What to work on:
Below are records. Return each one exactly as written.

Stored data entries
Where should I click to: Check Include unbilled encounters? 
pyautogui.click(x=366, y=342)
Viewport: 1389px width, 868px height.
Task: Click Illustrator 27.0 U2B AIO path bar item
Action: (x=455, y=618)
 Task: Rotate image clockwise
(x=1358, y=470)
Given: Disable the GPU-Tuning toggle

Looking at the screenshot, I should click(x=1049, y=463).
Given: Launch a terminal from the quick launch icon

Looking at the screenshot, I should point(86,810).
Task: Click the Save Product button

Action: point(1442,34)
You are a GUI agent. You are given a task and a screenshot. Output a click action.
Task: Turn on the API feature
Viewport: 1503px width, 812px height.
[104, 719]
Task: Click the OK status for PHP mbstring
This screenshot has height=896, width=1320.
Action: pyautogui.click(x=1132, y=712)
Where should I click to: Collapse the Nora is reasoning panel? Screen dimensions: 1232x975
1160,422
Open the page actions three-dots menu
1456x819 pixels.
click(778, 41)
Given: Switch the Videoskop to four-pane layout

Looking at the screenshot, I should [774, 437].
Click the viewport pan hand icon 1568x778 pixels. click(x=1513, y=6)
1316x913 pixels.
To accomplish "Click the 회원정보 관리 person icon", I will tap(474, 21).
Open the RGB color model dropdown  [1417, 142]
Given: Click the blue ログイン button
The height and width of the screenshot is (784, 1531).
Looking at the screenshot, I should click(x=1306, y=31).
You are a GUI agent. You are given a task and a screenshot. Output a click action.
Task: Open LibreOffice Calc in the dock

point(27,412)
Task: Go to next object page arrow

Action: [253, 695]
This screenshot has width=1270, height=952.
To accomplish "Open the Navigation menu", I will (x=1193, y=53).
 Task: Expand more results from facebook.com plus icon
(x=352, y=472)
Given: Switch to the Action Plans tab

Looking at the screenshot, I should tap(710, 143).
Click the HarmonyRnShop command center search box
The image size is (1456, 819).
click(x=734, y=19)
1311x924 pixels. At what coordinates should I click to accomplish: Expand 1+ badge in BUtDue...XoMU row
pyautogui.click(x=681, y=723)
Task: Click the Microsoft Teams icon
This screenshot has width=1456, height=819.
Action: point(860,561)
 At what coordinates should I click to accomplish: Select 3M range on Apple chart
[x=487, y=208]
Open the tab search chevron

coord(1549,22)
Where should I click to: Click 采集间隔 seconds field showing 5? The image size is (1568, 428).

Answer space:
Where should I click to: Check Include unbilled encounters? 
pyautogui.click(x=366, y=342)
Viewport: 1389px width, 868px height.
Task: Click Illustrator 27.0 U2B AIO path bar item
Action: (x=455, y=618)
 Task: Rotate image clockwise
(x=1358, y=470)
Given: Disable the GPU-Tuning toggle

Looking at the screenshot, I should click(x=1049, y=463).
Given: Launch a terminal from the quick launch icon

Looking at the screenshot, I should point(86,810).
Task: Click the Save Product button

Action: point(1442,34)
You are a GUI agent. You are given a task and a screenshot. Output a click action.
Task: Turn on the API feature
Viewport: 1503px width, 812px height.
[104, 719]
Task: Click the OK status for PHP mbstring
This screenshot has height=896, width=1320.
Action: pyautogui.click(x=1132, y=712)
Where should I click to: Collapse the Nora is reasoning panel? Screen dimensions: 1232x975
1160,422
Open the page actions three-dots menu
1456x819 pixels.
click(778, 41)
Given: Switch the Videoskop to four-pane layout

Looking at the screenshot, I should [774, 437].
Click the viewport pan hand icon 1568x778 pixels. click(x=1513, y=6)
1316x913 pixels.
To accomplish "Click the 회원정보 관리 person icon", I will tap(474, 21).
Open the RGB color model dropdown  [1417, 142]
Given: Click the blue ログイン button
The height and width of the screenshot is (784, 1531).
Looking at the screenshot, I should click(x=1306, y=31).
You are a GUI agent. You are given a task and a screenshot. Output a click action.
Task: Open LibreOffice Calc in the dock

point(27,412)
Task: Go to next object page arrow

Action: [253, 695]
This screenshot has width=1270, height=952.
To accomplish "Open the Navigation menu", I will (x=1193, y=53).
 Task: Expand more results from facebook.com plus icon
(x=352, y=472)
Given: Switch to the Action Plans tab

Looking at the screenshot, I should tap(710, 143).
Click the HarmonyRnShop command center search box
The image size is (1456, 819).
click(x=734, y=19)
1311x924 pixels. At what coordinates should I click to accomplish: Expand 1+ badge in BUtDue...XoMU row
pyautogui.click(x=681, y=723)
Task: Click the Microsoft Teams icon
This screenshot has width=1456, height=819.
Action: point(860,561)
 At what coordinates should I click to accomplish: Select 3M range on Apple chart
[x=487, y=208]
Open the tab search chevron

coord(1549,22)
Where should I click to: Click 采集间隔 seconds field showing 5? The image size is (1568, 428).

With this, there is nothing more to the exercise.